Back in the day, I used to frequent the North End and Hyde Park, so the food at Harry's isn't a big surprise to me. It's a colorful twist on standard barroom fare—burgers, sandwiches, salads and a plethora a fried delights. And since I'd never seen a restaurant offer straight-up fried jalapeno strips, I went with the Texas Toothpicks, a mix of fried jalapeno and onion strips served with ranch dip ($5.29). Definitely delicious. As I munched away, I struggled over my entree options. With so many mouth-watering items, it was hard to choose. Should I go with a burger? The bacon-cajun ranch burger sounded wonderful. Or maybe a barbecue roast beef sandwich? Or maybe go a more health-conscious route and order a taco salad which comes in one of those great edible taco bowls that I knew would be good (I love it when I can eat my dishes). But while I was deciding, a great blues tune played over the house speakers (which, by the way, was the caboose on a long train of great songs I heard during my visit), so I decided to go with the Elwood Blues ($7.29). It's a spicy grilled chicken sandwich that apparently came out of the Tabasco cookbook. It was not short on the spice. My mouth was on fire. Luckily, I love that feeling. And I was pleasantly surprised to detect other flavors in the mix. I tasted a little bit of tang and just a hint of sweetness. Clearly, there is a higher level of complexity in the Harry's recipe book than in an average bar and grill spot.

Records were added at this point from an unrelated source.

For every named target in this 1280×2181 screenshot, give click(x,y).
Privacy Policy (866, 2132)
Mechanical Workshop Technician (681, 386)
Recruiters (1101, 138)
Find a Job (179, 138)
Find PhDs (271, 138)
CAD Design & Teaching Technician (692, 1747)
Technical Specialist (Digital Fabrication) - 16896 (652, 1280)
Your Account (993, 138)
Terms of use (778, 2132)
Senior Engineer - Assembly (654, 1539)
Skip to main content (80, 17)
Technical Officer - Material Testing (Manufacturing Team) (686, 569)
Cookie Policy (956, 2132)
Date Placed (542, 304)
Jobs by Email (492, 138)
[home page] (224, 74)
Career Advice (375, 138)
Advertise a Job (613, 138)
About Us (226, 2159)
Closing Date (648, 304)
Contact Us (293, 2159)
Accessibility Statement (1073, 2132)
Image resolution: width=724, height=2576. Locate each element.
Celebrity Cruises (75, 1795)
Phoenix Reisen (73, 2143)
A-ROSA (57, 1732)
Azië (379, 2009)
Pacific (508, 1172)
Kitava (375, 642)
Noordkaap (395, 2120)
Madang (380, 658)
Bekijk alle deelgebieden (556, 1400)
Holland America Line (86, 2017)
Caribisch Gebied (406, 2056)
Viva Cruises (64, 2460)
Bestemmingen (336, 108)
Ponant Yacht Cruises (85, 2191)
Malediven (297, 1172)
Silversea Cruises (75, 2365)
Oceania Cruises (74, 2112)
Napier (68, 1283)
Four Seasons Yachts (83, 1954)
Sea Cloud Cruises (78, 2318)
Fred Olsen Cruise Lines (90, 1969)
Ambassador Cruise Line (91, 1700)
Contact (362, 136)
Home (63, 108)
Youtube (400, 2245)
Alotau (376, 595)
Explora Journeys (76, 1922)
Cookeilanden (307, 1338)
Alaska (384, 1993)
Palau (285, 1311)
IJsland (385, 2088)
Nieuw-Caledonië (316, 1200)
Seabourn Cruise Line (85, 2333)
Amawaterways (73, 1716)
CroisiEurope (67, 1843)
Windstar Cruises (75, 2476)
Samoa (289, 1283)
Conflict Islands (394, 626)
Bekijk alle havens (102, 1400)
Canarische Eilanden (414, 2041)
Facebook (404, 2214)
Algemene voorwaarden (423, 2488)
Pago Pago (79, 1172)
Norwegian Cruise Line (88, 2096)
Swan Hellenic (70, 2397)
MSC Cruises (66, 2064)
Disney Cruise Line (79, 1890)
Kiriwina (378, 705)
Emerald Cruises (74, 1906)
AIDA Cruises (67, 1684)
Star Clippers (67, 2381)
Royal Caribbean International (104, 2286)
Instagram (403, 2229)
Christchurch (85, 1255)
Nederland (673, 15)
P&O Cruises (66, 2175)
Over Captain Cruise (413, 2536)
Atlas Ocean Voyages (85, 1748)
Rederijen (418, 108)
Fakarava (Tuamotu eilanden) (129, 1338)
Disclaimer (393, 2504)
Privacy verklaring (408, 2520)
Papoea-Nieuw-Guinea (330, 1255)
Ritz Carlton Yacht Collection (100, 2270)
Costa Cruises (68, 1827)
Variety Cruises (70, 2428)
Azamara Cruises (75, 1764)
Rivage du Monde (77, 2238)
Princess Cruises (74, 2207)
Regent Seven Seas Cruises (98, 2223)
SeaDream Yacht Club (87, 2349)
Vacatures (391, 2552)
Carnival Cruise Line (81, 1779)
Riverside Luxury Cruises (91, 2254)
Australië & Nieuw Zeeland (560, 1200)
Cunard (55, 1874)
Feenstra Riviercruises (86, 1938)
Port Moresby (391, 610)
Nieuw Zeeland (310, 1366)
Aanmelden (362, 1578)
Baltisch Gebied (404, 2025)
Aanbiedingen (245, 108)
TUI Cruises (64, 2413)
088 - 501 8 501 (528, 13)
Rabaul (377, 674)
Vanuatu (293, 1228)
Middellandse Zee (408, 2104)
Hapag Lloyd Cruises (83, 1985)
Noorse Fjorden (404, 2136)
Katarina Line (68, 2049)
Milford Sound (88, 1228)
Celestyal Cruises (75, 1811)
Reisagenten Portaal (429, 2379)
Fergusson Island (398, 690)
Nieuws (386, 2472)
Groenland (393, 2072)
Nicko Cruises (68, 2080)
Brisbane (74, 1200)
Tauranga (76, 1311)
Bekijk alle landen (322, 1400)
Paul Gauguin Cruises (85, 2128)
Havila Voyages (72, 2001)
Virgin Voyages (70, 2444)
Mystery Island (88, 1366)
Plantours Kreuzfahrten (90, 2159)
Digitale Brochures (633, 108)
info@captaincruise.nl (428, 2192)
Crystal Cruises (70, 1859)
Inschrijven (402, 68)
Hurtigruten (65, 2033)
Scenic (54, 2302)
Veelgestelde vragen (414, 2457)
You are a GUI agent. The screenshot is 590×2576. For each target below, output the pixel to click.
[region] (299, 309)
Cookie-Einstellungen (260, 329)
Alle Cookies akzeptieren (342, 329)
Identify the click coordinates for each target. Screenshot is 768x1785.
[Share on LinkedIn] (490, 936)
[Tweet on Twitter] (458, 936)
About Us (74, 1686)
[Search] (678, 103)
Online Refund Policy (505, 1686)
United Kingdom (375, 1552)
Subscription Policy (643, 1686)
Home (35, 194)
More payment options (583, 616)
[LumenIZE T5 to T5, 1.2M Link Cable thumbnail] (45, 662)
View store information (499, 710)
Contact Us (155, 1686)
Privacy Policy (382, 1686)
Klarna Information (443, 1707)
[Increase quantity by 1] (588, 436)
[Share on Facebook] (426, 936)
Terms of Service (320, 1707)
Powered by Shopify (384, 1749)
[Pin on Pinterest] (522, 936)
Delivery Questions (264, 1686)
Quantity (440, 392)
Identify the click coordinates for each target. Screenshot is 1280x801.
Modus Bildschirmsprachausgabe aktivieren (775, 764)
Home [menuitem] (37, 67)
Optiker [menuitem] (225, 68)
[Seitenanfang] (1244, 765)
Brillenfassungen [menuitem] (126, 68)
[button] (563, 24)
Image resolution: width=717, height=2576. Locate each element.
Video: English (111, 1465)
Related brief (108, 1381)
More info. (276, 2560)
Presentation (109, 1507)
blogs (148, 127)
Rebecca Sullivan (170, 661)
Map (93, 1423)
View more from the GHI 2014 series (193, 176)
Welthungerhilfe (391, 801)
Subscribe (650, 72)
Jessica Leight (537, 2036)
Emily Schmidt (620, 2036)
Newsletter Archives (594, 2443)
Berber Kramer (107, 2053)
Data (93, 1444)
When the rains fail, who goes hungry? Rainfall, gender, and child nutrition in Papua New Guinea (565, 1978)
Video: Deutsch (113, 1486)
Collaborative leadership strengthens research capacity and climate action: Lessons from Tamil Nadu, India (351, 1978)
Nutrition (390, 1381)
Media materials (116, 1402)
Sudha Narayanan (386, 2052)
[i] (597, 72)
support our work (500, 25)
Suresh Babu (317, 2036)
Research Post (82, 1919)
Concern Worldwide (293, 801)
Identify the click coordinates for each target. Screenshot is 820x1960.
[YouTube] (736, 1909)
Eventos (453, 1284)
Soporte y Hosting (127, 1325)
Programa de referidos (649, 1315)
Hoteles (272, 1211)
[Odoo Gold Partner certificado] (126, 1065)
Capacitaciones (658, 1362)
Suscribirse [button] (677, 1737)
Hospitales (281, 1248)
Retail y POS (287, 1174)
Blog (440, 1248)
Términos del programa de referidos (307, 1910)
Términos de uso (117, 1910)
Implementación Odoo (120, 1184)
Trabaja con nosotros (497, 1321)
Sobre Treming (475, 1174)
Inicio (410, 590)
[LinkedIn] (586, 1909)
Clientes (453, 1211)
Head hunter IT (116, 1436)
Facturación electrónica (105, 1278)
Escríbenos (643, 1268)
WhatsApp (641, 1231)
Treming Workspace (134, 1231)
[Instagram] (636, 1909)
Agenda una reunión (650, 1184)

Knowing that food is only half the experience, I gave Harry's a true test in customer service. I walked in with a mohawk and a doo-rag, my classic punk-kid suit. The server/bartender, though maybe a little distant, was prompt and courteous. My food came out of the kitchen surprisingly fast, and I was never in need of a refill, which was good considering the heat. And though it was too hot outside at the time, I could envision enjoying a pitcher of beer on the patio hanging out with friends with the tree-lined duck pond at Parkcenter as our view. My only criticism of Harry's would be that some items seem a bit over-priced (my root beer was $2.75). Still, Harry's on Parkcenter is an enjoyable experience with great food and a loose, fun atmosphere and I hope they can bring that energy to all of their future locations.
—Tom Kershaw thinks Tabasco should be the state sauce.